When you begin the game, you will get to customize your own personal diver. The options here are very limited, but you will unlock more of a variety as you play through the game. Once you are done with that, you will speak with Katherine, your friend/boss, who will catch you up to speed on how to play the game and what you will be doing. Basically, your main objective, if it can be called that, is to just explore the waters off of the coast of the fictitious islands of Manoa Lai. While the ocean isn't endless as the title suggests, it is fairly large and full of really interesting things to explore. You will need to venture into underwater caves, abysses, and many other fairly beautiful and exotic underwater locations.
While exploring, you will also need to develop and catalogue a working knowledge of the indigenous aquatic life. There is a massive amount of diverse marine life for you to discover and interact with. You are given three options for how to learn about these animals. When you spot a creature that you haven't learned about yet, you will need to point the Wii-mote at it and press the A button. This will make your diver focus on it, similar to the Z targeting found in Zelda titles. Once you are focused on an animal, you can either feed it, touch it, or pet it. Feeding is a menu option, while touching and petting are handled by pressing the B trigger and holding the B trigger and shaking the Wii-mote respectively. Each animal will react differently to these interactions so you'll have to figure out how best to learn about your subjects. While this isn't incredibly fun, it does work rather well, and much of the information that you attain is fairly interesting. There are three levels of knowledge for each subject, which definitely adds longevity to this game. Unfortunately, it also becomes insanely tedious trying to interact with the same fish over and over again to learn more about them.

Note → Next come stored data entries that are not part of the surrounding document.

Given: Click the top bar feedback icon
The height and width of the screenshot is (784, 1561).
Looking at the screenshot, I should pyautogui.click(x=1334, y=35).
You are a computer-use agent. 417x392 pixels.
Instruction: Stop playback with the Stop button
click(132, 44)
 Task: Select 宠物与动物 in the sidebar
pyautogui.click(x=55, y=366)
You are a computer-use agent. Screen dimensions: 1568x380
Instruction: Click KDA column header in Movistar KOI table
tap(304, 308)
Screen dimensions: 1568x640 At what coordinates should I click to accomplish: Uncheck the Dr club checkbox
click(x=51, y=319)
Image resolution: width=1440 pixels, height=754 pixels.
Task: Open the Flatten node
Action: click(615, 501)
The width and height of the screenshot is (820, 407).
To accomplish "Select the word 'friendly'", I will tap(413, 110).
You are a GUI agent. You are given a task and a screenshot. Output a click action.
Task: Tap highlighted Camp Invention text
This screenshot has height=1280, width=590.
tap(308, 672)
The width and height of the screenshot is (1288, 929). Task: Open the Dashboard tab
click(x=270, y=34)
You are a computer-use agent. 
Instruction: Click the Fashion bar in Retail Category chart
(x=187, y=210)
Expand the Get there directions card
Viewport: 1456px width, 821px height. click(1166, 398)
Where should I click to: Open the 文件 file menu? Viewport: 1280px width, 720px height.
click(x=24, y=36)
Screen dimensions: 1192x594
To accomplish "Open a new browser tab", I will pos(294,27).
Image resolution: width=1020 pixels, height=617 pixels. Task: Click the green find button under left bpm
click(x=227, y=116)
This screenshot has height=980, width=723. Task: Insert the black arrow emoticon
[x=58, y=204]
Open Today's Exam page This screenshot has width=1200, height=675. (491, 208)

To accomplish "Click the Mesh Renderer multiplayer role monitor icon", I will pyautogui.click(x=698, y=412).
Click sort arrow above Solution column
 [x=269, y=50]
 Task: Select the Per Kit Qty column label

Aside from learning about the sea life and some underwater exploring, there is really not much else to do in this game. Every once in a while, you'll receive a request to take a picture of a certain fish or a request to be someone's diving guide but neither adds much fun or challenge to the game. These "missions" are also entirely optional, meaning that you can actually just completely ignore them. You can also find sunken artifacts during your dives and fill your own personal aquarium with any of the fish that you have learned about. While the artifacts that you find are somewhat interesting and fun to discover, the aquarium in this game doesn't seem to serve any sort of purpose. Since you can't learn more about the fish while interacting with them in your aquarium, you really have no reason to ever use it. If you would like to see a certain species of fish, you can just as easily dive wherever those types of fish normally appear. Doing this will allow you to interact with these same fish but also grant you the ability to learn more about them at the same time.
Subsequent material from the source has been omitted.